In 1973, when their album titled Under the Influence of... Love Unlimited peaked at number 3 on the Billboard Pop Albums chart, Love Unlimited became the first female group to have an album reach the top five since Greatest Hits Vol. 3 from Diana Ross and the Supremes in 1970. The album featured the single "It May Be Winter Outside (But in My Heart It's Spring)" a song originally written by Barry White and Paul Politi for Felice Taylor in 1966. It would peak at number 11 on the UK Singles Chart in early 1975.

In 1975, they had their first and only number one hit, "I Belong to You", which spent a week at the top of the Best Selling Soul Singles Chart. It also peaked at number 27 on the Billboard Hot 100. The song was featured on their third album In Heat which also included a vocal version of "Love's Theme".

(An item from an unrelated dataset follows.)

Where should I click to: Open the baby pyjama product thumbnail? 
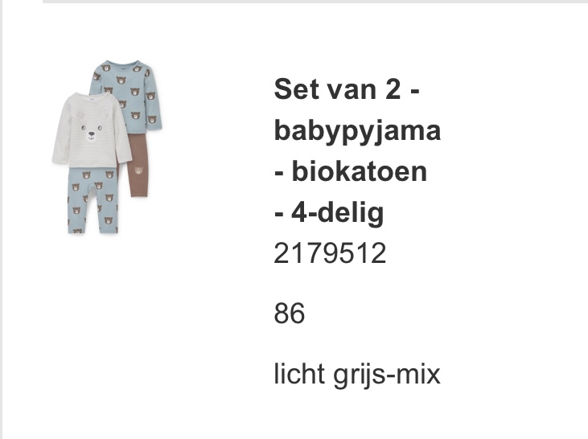pos(107,146)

In 1977, they were moved to White's own record label Unlimited Gold, recording two further albums He's All I've Got and Love Is Back (1979). The trio disbanded in 1981 after members sought separate careers. Diane Taylor died of cancer in 1985.

==Discography==
===Albums===

| Year | Title | Peak chart positions |  |  |  |  | Certifications | Record label |
| US | US R&B | AUS | CAN | NL |
| 1972 | From a Girl's Point of View We Give to You... Love Unlimited | 151 | 19 | — | — | — |  | UNI |
| 1973 | Under the Influence of... Love Unlimited | 3 | 3 | 18 | 1 | — | RIAA: Gold; | 20th Century |
| 1974 | In Heat | 85 | 15 | — | 81 | — |  |
| 1977 | He's All I've Got | 192 | 51 | — | — | — |  | Unlimited Gold |
| 1979 | Love Is Back | — | 70 | — | — | 12 |  |
"—" denotes a recording that did not chart or was not released in that territory.

===Singles===

Year: Title; Peak chart positions; Certifications; Album
US: US R&B; CAN; NL; UK
1972: "Walkin' in the Rain with the One I Love"; 14; 6; 40; 12; 14; RIAA: Gold;; From a Girl's Point of View We Give to You... Love Unlimited
"Is It Really True Boy - Is It Really Me": —; —; —; —; —
"Are You Sure": —; —; —; —; —
1973: "Fragile - Handle with Care"; —; —; —; —; —
"Oh Love, Well We Finally Made It": —; 70; —; —; —; Under the Influence of... Love Unlimited
"Yes, We Finally Made It": —; —; —; —; —
"It May Be Winter Outside (But in My Heart It's Spring)": 83; 35; —; —; 11
1974: "Under the Influence of Love"; 76; 70; 78; —; —
"People of Tomorrow Are the Children of Today": —; —; —; —; —; Together Brothers
"I Belong to You": 27; 1; 37; —; —; In Heat
1975: "Share a Little Love in Your Heart"; —; 21; —; —; —
1977: "I Did It for Love"; —; 66; —; —; —; He's All I've Got
1979: "High Steppin', Hip Dressin' Fella (You Got It Together)"; —; 45; —; —; —; Love Is Back
1980: "I'm So Glad That I'm a Woman"; —; 96; —; 2; —
"If You Want Me, Say It": —; 71; —; —; —
"—" denotes a recording that did not chart or was not released in that territory.